__BRIEF__.
Set down again each entry exactly as it reads, pictures excluded.

__Saved data entries__.
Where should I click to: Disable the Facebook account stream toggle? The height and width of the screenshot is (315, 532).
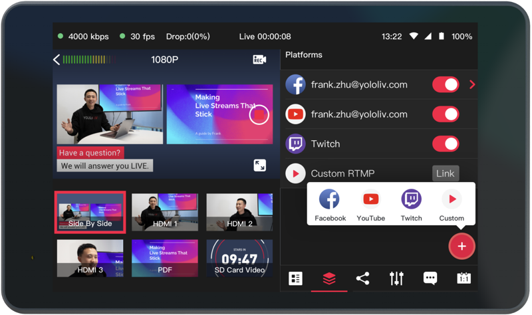446,84
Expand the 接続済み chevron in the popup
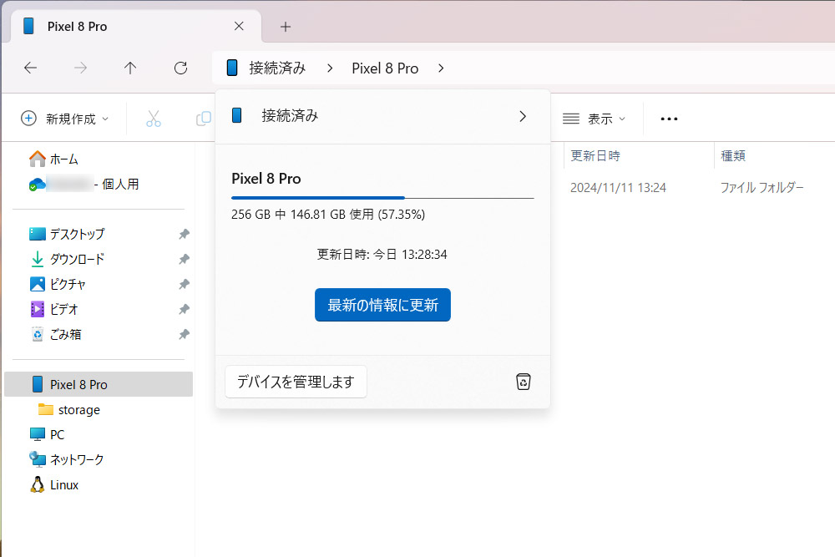Screen dimensions: 835x557 click(x=524, y=115)
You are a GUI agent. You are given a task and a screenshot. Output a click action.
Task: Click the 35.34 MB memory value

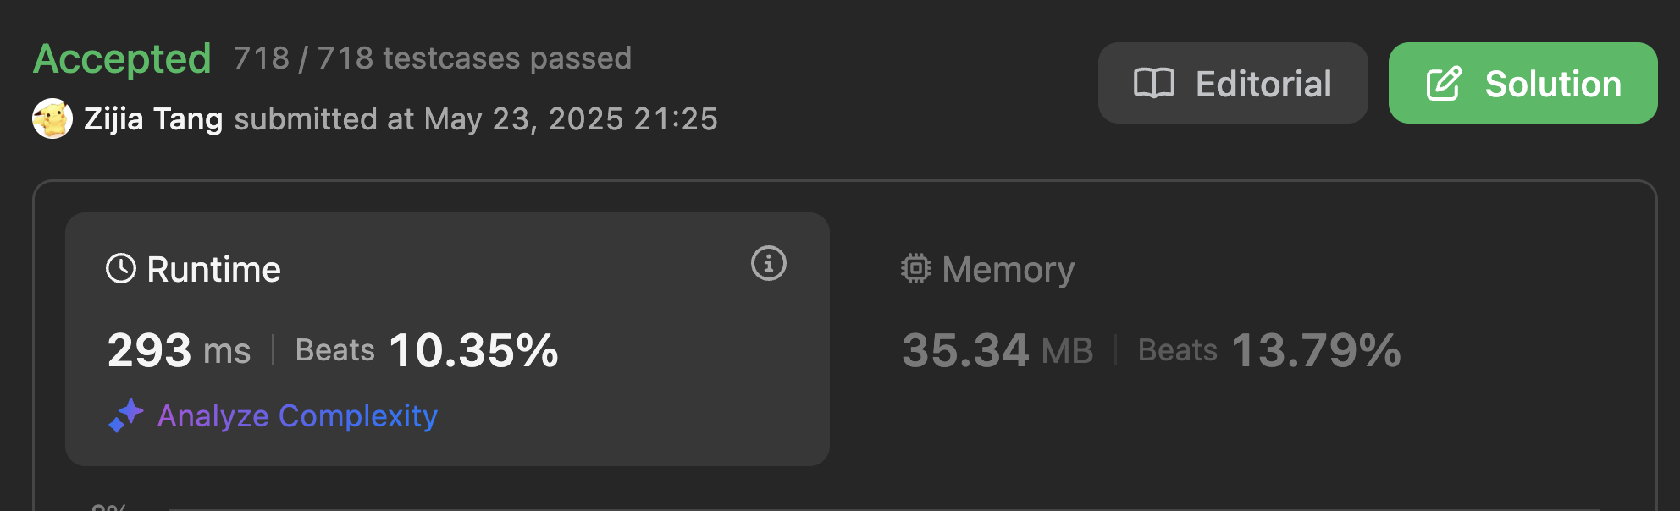tap(997, 350)
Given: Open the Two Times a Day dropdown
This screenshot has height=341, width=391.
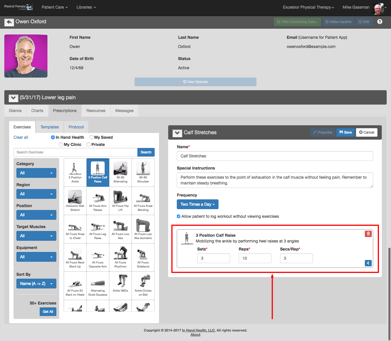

__WORKED SOLUTION__.
Where should I click to: Disable the Facebook account stream toggle? The height and width of the screenshot is (315, 532).
446,84
Expand the 接続済み chevron in the popup
Screen dimensions: 835x557 click(x=524, y=115)
You are a GUI agent. You are given a task and a screenshot. Output a click action.
Task: Click the 35.34 MB memory value

tap(997, 350)
Given: Open the Two Times a Day dropdown
This screenshot has height=341, width=391.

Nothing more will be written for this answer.